Work required: Lines from the records below that contain the word "computer" are to be copied out.

* * * * * * * * *

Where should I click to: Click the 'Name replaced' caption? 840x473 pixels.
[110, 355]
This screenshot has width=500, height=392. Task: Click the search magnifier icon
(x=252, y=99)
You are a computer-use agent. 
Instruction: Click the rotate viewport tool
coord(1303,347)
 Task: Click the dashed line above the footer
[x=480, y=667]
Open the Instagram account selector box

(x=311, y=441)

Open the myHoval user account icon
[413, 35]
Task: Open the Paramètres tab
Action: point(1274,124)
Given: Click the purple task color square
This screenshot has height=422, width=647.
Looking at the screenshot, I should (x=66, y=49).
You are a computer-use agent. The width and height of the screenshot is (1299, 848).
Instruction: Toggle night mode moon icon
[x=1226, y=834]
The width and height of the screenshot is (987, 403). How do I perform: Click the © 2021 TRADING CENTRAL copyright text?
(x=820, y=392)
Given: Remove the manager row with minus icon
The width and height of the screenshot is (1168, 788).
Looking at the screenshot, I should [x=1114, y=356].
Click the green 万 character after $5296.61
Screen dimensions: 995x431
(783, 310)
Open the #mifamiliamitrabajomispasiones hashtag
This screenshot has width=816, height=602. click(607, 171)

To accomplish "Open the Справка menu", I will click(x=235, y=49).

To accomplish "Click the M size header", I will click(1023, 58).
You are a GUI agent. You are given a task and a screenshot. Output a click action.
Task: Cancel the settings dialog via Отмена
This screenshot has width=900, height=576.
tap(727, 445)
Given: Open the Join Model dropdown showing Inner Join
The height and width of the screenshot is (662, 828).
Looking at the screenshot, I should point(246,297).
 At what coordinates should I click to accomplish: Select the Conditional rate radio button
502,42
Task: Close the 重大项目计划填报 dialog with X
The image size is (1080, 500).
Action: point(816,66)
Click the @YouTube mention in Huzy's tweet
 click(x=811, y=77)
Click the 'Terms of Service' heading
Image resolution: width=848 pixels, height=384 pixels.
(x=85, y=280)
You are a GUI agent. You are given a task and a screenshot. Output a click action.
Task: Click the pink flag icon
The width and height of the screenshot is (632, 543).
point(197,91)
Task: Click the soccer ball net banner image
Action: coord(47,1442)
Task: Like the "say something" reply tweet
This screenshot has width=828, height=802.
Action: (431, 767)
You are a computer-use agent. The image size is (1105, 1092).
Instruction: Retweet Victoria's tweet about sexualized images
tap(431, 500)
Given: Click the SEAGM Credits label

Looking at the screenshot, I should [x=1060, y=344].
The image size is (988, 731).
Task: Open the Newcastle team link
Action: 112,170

* * * * * * * * *

Written response:
You are a computer-use agent. 
You are a computer-use agent. The width and height of the screenshot is (1299, 848).
You are a computer-use agent. The image size is (1105, 1092).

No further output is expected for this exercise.